The tunings would benefit the full models (natural and CO2 forcing) but not the versions with no CO2 forcing. So, due to tuning, the ratio of correlation between full models and no CO2 models would steadily get better with time. Quite possibly, after many years and the squandering of billions of dollars on these models, their match with what had already happened could become virtually perfect. Result: the graph shown above and a virtually perfect proof that the warming is all our fault!

Of course, it does nothing of the sort. The graph merely shows that the curve fitting with historical data has been getting better over time. But that’s all it is: a sophisticated and eye-wateringly expensive form of curve fitting. It says absolutely nothing about our understanding of the climate system.

This new paper appears to be just a more sophisticated version of the tired old IPCC proof: that models with CO2 forcing match the historical data while those with no CO2 forcing don’t. But this “proof” is completely invalidated by the fact that the models have enormous amounts of arbitrary tuning. It’s not just wrong. It’s close to fraudulent.
Chris

Kevin kilty
March 3, 2019 8:30 am

People are so accustomed to the Gaussian (Normal) critical values that they sometimes forget that they are only valid for t-type statistics under certain assumptions, that need to be tested. …

This is a very pertinent issue throughout climate change science. People do all sorts of things with statistics that ought to be scrutinized for compliance with assumptions, but are not. The late Petr Beckman refered to this as the “Gaussian disease”.

Jean Parisot
March 3, 2019 9:06 am

I suspect I could use there technique to identify a correlation between butterfly wings and surface temperature of Mars.

Jean Parisot
Reply to  Jean Parisot
March 3, 2019 10:57 am

Their … phone grammar

March 3, 2019 11:25 am

Statistical analysis without common sense is . . . nonsense.

TimTheToolMan
March 3, 2019 12:27 pm

History wont be kind to Santer. Or Mann. Or Schnidt. Or many others.

Dennis Sandberg
March 3, 2019 4:01 pm

Surely by now there’s enough evidence proving that CO2 is a minor player in climate (except for the greening). Why the continued discussion? Hasn’t Dr. Henrik Svensmark solved the climate change mystery? If not please you experts attempt to prove him wrong. CO2 is so last year…boring.
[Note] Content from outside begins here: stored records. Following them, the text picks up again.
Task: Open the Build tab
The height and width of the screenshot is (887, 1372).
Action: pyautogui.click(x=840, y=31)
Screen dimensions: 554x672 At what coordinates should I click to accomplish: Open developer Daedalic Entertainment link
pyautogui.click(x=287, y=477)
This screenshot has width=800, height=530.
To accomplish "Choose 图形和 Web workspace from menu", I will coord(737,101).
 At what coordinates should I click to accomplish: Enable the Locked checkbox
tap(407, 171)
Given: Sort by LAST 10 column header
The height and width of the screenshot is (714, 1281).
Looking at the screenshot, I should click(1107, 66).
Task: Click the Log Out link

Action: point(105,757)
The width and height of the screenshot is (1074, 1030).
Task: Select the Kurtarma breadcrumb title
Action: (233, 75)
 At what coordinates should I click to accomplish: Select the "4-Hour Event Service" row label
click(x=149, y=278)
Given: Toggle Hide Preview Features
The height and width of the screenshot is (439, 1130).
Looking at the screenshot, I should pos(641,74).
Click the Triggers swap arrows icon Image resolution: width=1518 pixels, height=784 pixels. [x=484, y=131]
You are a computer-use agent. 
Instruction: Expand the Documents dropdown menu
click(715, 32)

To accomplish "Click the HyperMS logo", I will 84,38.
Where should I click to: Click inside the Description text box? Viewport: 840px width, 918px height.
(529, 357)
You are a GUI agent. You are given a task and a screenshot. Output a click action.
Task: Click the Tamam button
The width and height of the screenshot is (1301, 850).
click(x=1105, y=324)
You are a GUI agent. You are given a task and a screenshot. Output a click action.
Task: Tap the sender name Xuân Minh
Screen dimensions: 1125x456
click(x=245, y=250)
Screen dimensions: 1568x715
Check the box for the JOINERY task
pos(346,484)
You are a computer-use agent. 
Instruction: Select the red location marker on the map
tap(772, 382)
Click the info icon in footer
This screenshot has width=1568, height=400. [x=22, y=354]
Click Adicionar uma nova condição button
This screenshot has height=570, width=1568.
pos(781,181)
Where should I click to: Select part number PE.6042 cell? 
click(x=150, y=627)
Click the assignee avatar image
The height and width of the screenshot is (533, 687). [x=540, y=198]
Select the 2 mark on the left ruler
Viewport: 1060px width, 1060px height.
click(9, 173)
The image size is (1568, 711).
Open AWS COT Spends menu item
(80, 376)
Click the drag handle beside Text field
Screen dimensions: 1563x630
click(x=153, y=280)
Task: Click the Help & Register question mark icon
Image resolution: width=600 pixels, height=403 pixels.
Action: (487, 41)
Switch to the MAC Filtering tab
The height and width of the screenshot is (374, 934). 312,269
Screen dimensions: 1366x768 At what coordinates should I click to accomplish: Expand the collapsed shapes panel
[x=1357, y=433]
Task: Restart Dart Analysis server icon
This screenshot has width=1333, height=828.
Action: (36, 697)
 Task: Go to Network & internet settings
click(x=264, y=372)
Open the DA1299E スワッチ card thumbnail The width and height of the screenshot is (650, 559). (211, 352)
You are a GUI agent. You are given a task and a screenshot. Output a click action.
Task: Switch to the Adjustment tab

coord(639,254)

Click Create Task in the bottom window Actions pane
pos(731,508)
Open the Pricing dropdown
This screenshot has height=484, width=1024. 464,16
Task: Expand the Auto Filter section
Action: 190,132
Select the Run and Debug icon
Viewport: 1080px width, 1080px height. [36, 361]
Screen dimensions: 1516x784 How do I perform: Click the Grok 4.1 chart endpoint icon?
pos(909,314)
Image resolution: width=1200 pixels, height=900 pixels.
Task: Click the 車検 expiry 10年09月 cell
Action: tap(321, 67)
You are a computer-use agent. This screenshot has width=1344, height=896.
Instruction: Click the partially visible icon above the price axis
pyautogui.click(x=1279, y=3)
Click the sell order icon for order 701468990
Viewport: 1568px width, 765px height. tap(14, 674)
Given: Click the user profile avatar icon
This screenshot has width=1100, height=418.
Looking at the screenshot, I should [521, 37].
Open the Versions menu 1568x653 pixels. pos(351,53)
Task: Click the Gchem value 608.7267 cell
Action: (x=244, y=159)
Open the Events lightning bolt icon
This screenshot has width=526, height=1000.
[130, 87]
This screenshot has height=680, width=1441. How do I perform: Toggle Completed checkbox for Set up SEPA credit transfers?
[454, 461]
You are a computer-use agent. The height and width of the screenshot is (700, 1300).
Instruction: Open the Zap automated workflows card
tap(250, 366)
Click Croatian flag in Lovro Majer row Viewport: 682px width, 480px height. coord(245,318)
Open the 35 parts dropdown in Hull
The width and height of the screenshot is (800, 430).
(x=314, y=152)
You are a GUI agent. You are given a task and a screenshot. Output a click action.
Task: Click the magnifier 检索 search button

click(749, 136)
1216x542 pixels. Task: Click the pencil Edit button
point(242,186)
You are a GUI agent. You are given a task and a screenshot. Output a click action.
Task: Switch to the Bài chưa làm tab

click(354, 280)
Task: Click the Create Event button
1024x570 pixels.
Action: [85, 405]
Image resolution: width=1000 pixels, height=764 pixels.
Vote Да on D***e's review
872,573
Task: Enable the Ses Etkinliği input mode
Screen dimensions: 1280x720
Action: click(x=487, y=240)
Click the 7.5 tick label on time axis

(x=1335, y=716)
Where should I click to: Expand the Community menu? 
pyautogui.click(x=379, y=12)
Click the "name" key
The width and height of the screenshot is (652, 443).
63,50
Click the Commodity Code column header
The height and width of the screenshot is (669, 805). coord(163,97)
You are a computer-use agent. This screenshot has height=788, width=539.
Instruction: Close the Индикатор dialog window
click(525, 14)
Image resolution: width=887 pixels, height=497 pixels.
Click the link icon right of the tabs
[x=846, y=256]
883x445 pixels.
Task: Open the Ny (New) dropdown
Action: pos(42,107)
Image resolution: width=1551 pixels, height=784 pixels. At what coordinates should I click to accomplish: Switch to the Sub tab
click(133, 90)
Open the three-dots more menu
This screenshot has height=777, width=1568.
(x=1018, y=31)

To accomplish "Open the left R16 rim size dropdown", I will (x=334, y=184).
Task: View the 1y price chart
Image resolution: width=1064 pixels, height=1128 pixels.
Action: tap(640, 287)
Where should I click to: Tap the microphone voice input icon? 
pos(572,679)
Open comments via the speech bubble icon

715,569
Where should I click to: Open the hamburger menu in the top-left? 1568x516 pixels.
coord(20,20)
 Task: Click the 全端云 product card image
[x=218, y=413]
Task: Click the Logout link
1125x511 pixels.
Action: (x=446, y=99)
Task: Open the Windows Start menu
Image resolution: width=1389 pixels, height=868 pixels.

The IPCC, skeptic science blog, Al Gore and most likely the democrat national committee disagree with his hypothesis but it sounds pretty good to this layman.
copy/
• The coolings and warmings of around 2°C that have occurred repeatedly over the past 10,000 years, as the Sun’s activity and the cosmic ray influx have varied.
• The much larger variations of up to 10°C occurring as the Sun and Earth travel through the Galaxy visiting regions with varying numbers of exploding stars.
The authors
• Dr. Henrik Svensmark, Danish National Space Institute, in the Technical University of Denmark (DTU).

March 3, 2019 4:26 pm

Reading the Santer paper is like watching a good magician — positively correct that I cannot tell you how he did it, but I feel pretty confident in telling you that it is make-believe magic. I’m five-sigma confident.

Ulric Lyons
March 4, 2019 7:06 am

Fingerprints of ‘natural’ climate variability.

Rapid AMO warming from the mid 1990’s is covariant with:

1) A decline in low cloud cover globally, leading to surface warming, and increased upper ocean heat content.

2) Changes in the vertical distribution of water vapour: Declines in lower stratosphere water vapour leading to cooling. Increases in low-mid troposphere water vapour, at least due to higher SST’s coupled with an increase in surface wind speeds over the oceans, leading to low-mid troposphere warming.

3) Reduced CO2 uptake in the warmer North Atlantic and in land regions made drier by the warm AMO phase (and increased El Nino).

All because ocean phases vary inversely to changes in climate forcing.

Correlations of global sea surface temperatures with the solar wind speed:
https://www.sciencedirect.com/science/article/pii/S1364682616300360

Gyan1
March 4, 2019 9:07 am

Santer has achieved the gold standard in circular reasoning.